# Required action 1
Rewrite the YouTube API lab passage that begins at the words "Using the channel" and ends after "to this API)", replacing "request" with "call" wherever it occurs.
# Required action 2
According to the YouTube API lab, which package must be installed as a prerequisite?
# Required action 3
Translate this sentence from the YouTube API lab into Spanish: "The first step is to extract our channel of interest."

# Selected passage
◆ ◆ ◆ ◆ ◆ ◆ ◆

# YouTube API Lab - Part 1: Channel Specific Data Collection
## Introduction

In this lab, we will familiarize ourselves with the YouTube API. By completing this lab, you should be able to:
* Collect summary information for one or more YouTube channels
* Gather data on the channel's uploaded videos
* Gather samples of comments from each video
* Navigate and use code documentation

Some code/Python skills used in this lab include: dictionaries, JSON, while loops, try/except, and pandas Dataframes

**NOTE:** This lab is _HEAVILY_ based on [this video](https://www.youtube.com/watch?v=D56_Cx36oGY). A lot of the code comes directly from it, but it works perfectly well for our purposes. Feel free to watch it yourself for a more guided walkthrough of the process (especially setting up your API key).

### Pre-requisites
- Install the `google-api-python-client` package with the code below or directly in your terminal

In [56]:
#%pip install --upgrade google-api-python-client 

In [57]:
from googleapiclient.discovery import build
import pandas as pd

To simulate a project, we'll be focusing on analyzing a case study of controversy as it affects one YouTuber. More context will be provided in the next part, but for now, the channel is that of [Gus Johnson](https://www.youtube.com/@gustoonz) and our main question is: **How has controversy affected the metric performance of Gus Johnson's YouTube Channel?**
## Gus Johnson - Youtuber Analytic Performance In the Face of Controversy

### Connecting to the API
Your first goal in most API accesses is to get an API key - an access code that allows you to send requests to and from the platform. To get that API key, you'll need to:
* Log into Google API Console
* Create and set up a new project
* Get credentials 
* Create a new key

There are many guides to walk you through this process including 
* A document uploaded for you in Canvas <- I would start with this one
* the [official quickstart guide](https://developers.google.com/youtube/v3/quickstart/python) 
* or the previously mentioned [YouTube video](https://www.youtube.com/watch?v=D56_Cx36oGY)

In [58]:
api_key = "<YOUR API KEY>" #REMEMBER TO REMOVE BEFORE UPLOADING
api_service_name = "youtube"
api_version = "v3"

In [59]:
#Get credentials and create an API client
youtube = build(
    api_service_name, api_version, developerKey=api_key
)

## Collecting Channel Info

The first step is to extract our channel of interest. 
<br><br>
We can start with finding the channel username in the URL of the channel page. We want what comes after the '@' <br>
![image.png](attachment:image.png)


In [60]:
channel_user = "gustoonz" # <- Save the ID to a variable

Using the channel ID, we can make a request to the API in this format: (Note the structure of the request - this pattern repeats for almost every request we're going to make to this API)

In [None]:
request = youtube.channels().list(
    part="snippet,contentDetails,statistics",
    forUsername=channel_user
)

◆ ◆ ◆ ◆ ◆ ◆ ◆

# Record extracts
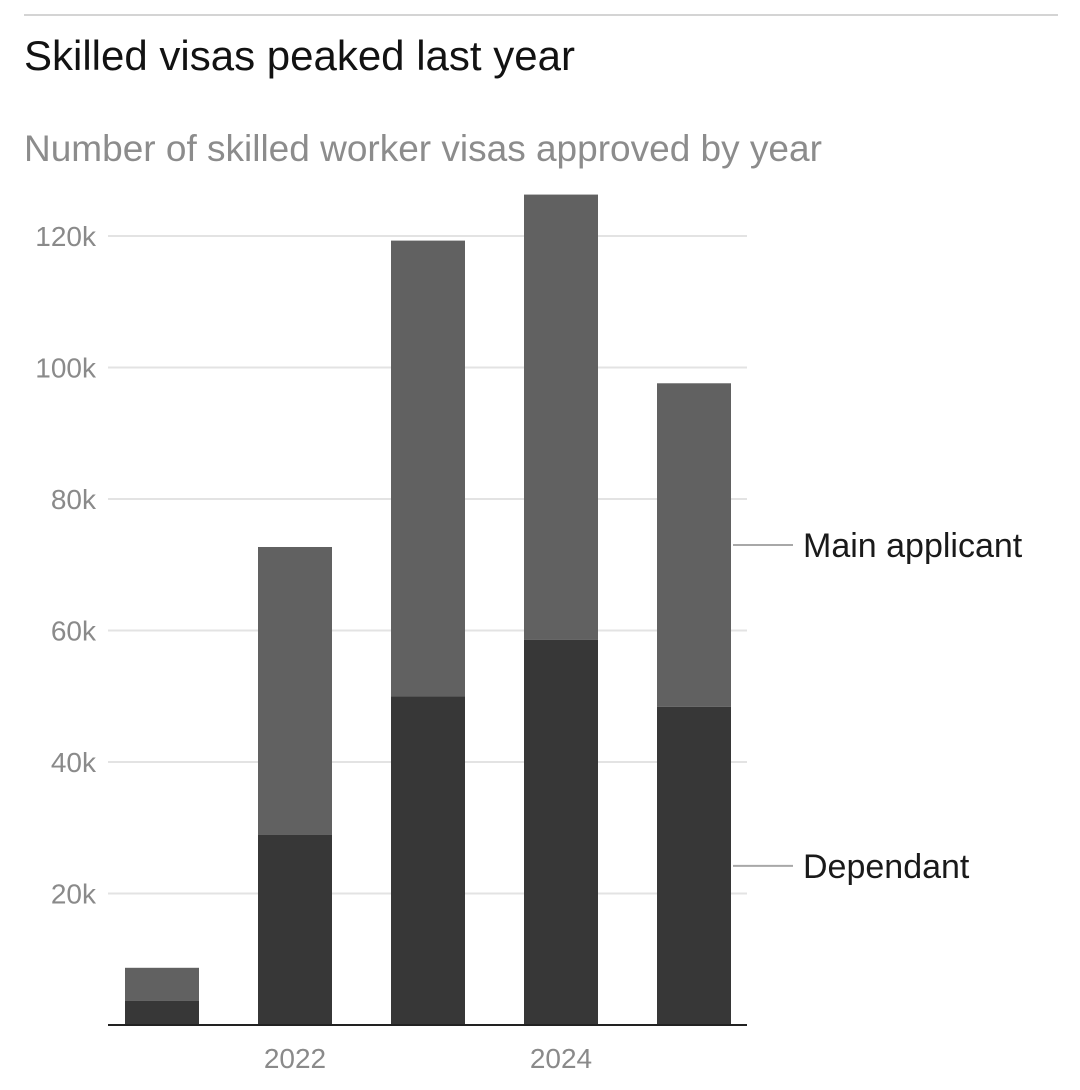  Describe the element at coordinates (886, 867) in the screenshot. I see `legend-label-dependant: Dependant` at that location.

◆ ◆ ◆ ◆ ◆ ◆ ◆

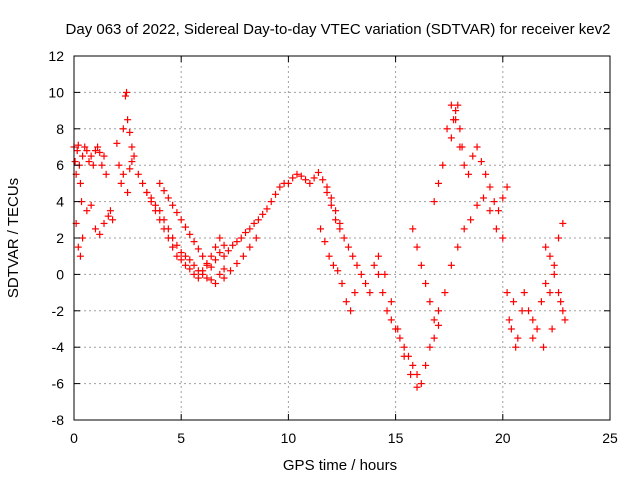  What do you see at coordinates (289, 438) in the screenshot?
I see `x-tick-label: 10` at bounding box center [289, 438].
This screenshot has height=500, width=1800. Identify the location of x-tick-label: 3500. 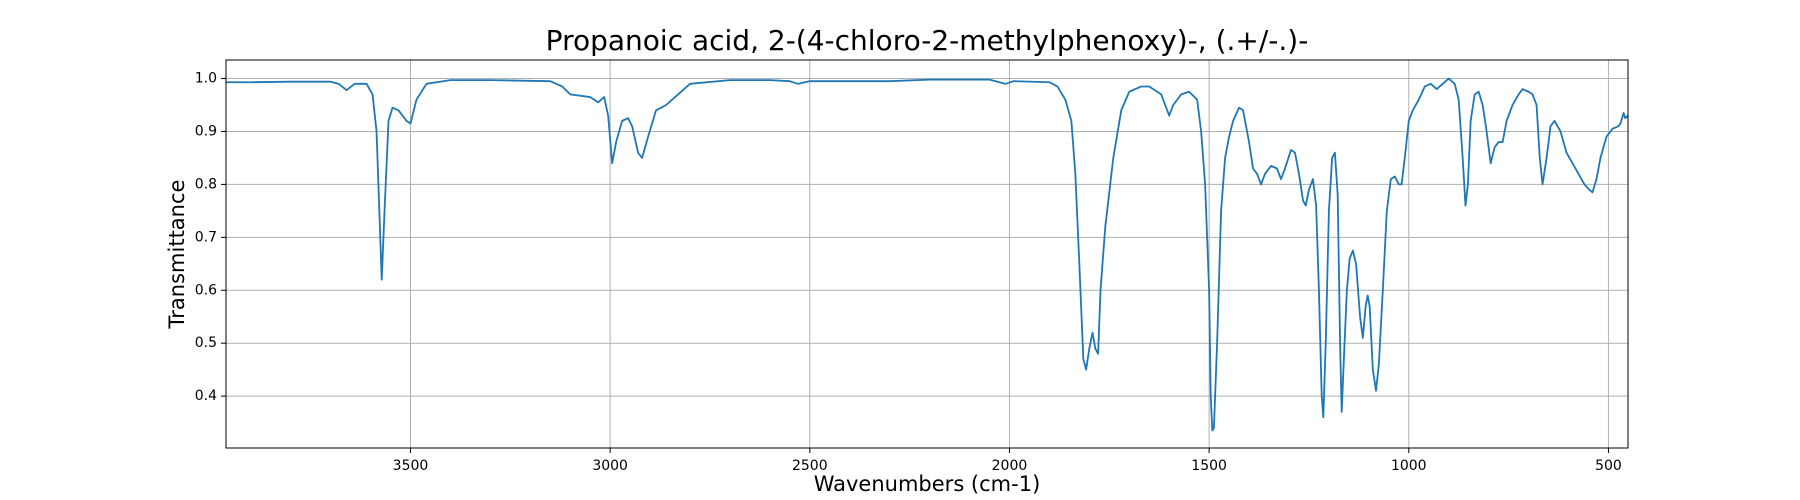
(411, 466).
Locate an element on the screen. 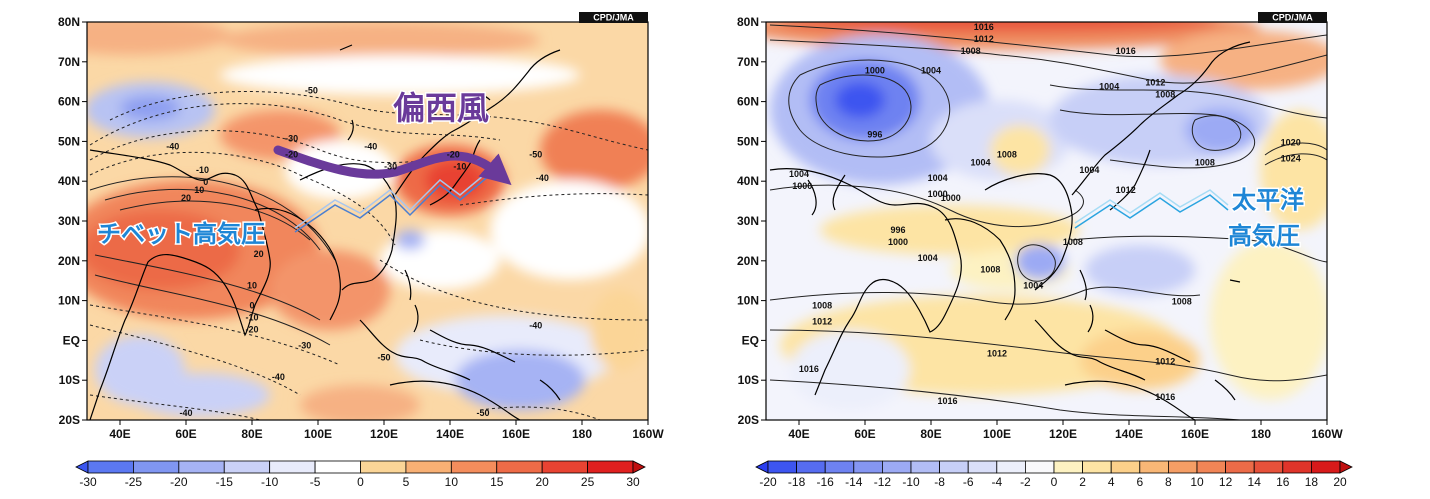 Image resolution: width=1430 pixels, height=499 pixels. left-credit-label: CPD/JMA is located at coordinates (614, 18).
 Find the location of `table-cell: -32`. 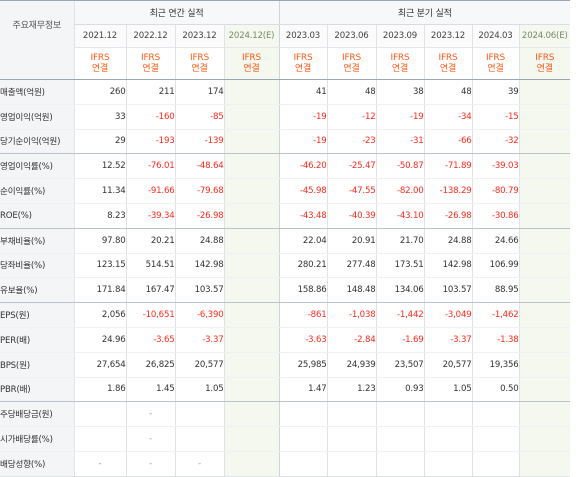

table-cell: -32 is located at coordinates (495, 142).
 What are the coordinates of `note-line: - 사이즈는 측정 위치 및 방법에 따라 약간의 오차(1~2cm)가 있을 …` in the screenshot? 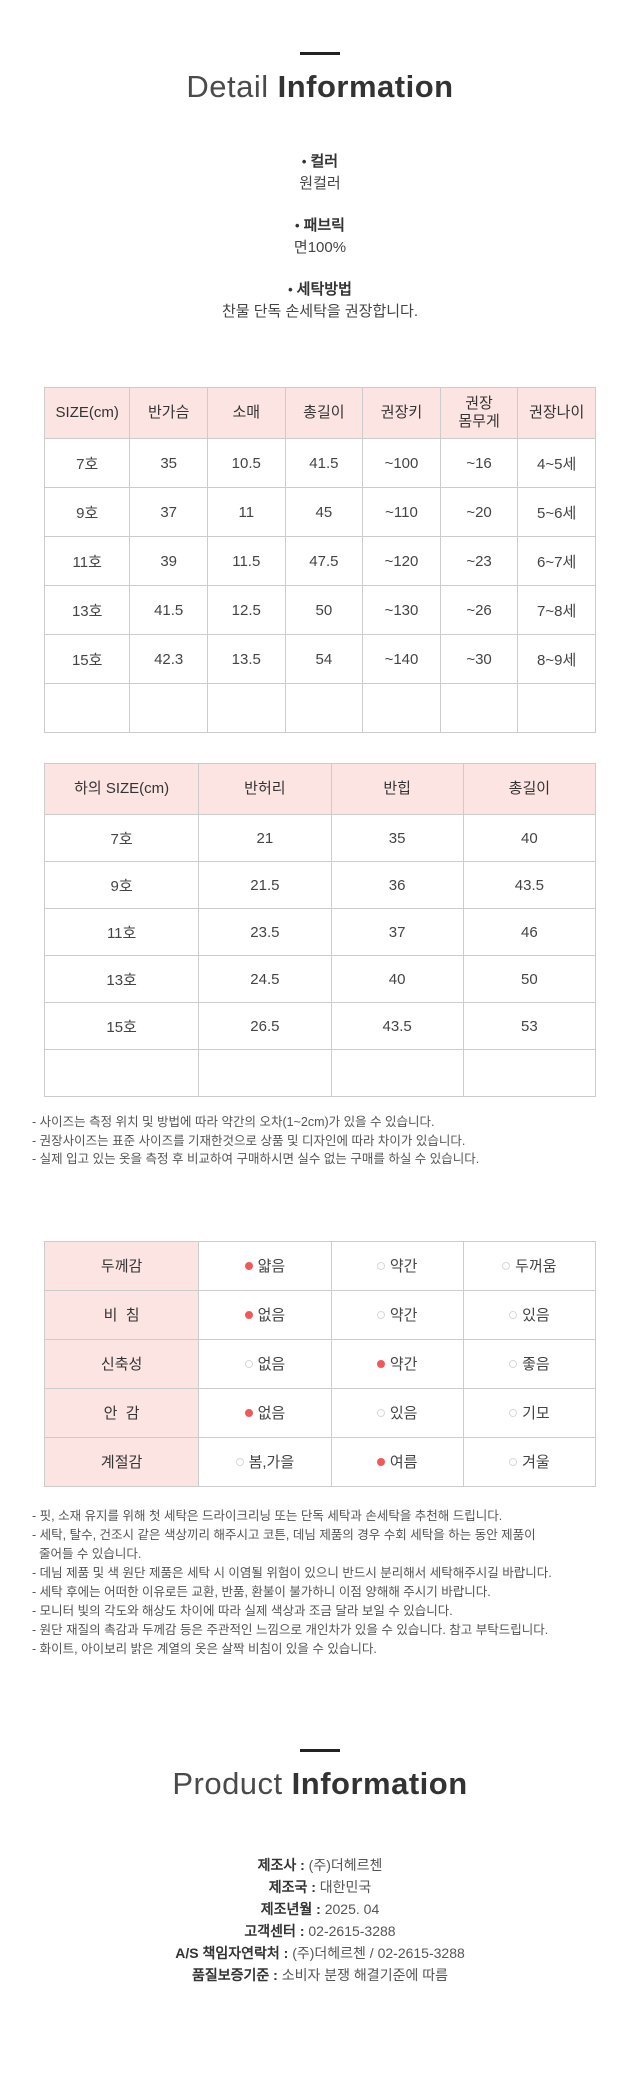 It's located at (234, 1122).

◆ ◆ ◆ ◆ ◆ ◆ ◆

# Written response 1
Using the channel ID, we can make a call to the API in this format: (Note the structure of the call - this pattern repeats for almost every call we're going to make to this API)

# Written response 2
The `google-api-python-client` package.

# Written response 3
El primer paso es extraer nuestro canal de interés.